O movimento de greves e tentativas de sindicalização ainda tem relação com outro fenômeno recente do mercado de trabalho americano, a chamada “Grande Renúncia”. Com a retomada das atividades decorrente da vacinação, muitos americanos deixaram voluntariamente seus empregos, fosse por medo de contrair Covid, por insatisfação com as condições de trabalho e até por uma nova percepção sobre o trabalho e a vida.
Conforme o Escritório de Estatísticas do Trabalho dos EUA, havia 11,033 milhões de vagas ociosas em outubro, último dado divulgado.
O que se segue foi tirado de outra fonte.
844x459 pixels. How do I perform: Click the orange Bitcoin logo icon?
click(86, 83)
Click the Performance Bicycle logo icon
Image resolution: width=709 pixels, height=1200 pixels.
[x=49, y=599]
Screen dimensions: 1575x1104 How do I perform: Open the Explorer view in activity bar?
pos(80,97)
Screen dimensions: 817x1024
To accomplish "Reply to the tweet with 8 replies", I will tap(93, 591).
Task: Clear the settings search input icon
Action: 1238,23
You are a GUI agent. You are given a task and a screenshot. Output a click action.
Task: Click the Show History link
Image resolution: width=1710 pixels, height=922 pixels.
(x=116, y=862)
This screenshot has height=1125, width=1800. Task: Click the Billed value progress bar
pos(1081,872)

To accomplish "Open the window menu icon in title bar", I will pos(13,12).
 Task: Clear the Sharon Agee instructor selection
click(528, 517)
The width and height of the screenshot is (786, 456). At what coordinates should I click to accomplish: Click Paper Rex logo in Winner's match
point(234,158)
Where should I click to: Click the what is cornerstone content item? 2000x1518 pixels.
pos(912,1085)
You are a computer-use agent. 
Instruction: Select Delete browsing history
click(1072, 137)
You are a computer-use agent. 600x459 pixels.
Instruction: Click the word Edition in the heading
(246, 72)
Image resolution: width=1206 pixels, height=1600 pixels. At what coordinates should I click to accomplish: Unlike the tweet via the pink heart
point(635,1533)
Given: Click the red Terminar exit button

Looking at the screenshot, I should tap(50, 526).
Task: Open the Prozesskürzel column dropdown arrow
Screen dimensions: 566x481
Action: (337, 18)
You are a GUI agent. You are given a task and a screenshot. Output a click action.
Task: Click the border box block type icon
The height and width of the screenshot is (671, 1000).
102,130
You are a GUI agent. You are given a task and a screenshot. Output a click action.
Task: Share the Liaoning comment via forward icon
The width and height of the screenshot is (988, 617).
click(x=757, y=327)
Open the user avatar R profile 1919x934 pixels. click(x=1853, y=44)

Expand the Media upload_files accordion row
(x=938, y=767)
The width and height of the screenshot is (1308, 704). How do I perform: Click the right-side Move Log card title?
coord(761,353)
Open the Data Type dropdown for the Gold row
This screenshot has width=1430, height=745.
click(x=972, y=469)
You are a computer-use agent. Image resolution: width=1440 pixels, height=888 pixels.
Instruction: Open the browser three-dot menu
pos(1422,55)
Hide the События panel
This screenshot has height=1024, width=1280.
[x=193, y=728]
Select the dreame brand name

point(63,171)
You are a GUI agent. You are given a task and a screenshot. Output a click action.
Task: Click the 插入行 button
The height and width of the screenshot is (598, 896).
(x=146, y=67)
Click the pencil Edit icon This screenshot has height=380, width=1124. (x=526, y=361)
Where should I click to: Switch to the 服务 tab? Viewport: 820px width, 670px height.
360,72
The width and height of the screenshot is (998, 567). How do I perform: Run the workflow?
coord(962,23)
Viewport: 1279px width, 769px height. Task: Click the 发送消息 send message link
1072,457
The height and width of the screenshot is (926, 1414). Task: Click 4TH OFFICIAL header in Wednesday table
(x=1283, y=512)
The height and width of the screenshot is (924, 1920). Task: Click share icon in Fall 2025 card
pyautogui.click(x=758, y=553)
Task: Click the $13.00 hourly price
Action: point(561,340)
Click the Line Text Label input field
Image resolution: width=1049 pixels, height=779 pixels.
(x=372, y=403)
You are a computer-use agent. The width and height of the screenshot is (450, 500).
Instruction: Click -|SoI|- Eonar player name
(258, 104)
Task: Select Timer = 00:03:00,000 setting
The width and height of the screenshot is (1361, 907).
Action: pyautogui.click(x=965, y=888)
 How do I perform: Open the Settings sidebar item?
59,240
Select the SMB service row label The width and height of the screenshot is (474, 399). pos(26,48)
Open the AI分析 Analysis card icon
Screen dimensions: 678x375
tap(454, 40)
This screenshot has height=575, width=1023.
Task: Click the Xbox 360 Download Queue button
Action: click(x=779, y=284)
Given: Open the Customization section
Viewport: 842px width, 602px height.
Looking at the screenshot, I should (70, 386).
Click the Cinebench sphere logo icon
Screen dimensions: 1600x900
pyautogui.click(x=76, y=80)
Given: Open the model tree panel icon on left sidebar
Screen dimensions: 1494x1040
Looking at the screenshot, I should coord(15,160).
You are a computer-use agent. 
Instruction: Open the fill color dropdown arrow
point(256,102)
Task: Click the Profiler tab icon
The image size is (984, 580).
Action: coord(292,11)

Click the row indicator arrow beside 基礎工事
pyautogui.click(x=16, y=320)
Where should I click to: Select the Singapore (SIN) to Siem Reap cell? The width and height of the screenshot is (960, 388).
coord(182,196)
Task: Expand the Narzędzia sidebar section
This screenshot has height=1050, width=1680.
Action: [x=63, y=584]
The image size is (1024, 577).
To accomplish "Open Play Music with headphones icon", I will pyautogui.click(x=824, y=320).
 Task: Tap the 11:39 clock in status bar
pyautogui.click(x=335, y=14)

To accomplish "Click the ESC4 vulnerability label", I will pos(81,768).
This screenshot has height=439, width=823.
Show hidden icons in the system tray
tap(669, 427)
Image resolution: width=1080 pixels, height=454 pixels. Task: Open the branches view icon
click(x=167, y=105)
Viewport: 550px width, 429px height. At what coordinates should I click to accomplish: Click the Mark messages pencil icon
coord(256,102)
Com menos mão de obra disponível, os trabalhadores ganharam mais poder para barganhar com os patrões. E os que já são sindicalizados têm mais força para fazer greve caso suas demandas não sejam atendidas.
Um dos casos que chamaram atenção nas últimas semanas foi a campanha para sindicalização de três lojas da rede de cafeterias Starbucks no estado de Nova York. Na unidade de Elmwood Avenue, na cidade de Buffalo, a sindicalização já foi aprovada. Foi a primeira a conseguir formar um sindicato entre as lojas próprias da rede desde a década de 1980. Em outra loja, a iniciativa foi negada.
O movimento envolveu a participação de muitos jovens, como a barista Casey Moore, de 25 anos. Ela trabalha na rede há pouco mais de seis meses, mas participa do Starbucks Workers United (Trabalhadores do Starbucks Unidos), organização que ajudou na campanha de sindicalização em Buffalo. Além de melhores salários, eles reivindicam mais treinamento e a contratação de mais funcionários.
“Ouvi falar da campanha pela primeira vez por um colega de trabalho que perguntou se eu achava que se sindicalizar na Starbucks seria uma boa ideia. Embora eu não tivesse qualquer experiência com sindicatos, meu pai é do sindicato de professores, e eu tinha uma visão positiva sobre eles”, conta Casey.
Cada loja é uma unidade de negociação, explica a barista, e deve decidir por si mesma se deseja se sindicalizar, o que envolve muita burocracia. “A próxima etapa é levar a Starbucks à mesa de negociação. Com um mercado de trabalho apertado, finalmente temos algum poder, e os trabalhadores estão exigindo um lugar à mesa.”
Assim como Casey, muitos jovens têm participado ativamente da luta sindical. Segundo a pesquisa da Gallup, a aprovação é alta entre jovens adultos de 18 a 34 anos, com 77%, e aqueles com renda familiar anual abaixo de US$ 40 mil, com 72%. Para Stephanie, da Cuny, a participação de membros da Geração Z (pessoas nascidas entre 1995 e 2010) em movimentos como o Black Lives Matter contribuiu para que eles apoiassem as campanhas de sindicalização: “Parece que os jovens estão recorrendo aos sindicatos como uma forma positiva de melhorar suas próprias condições de trabalho.”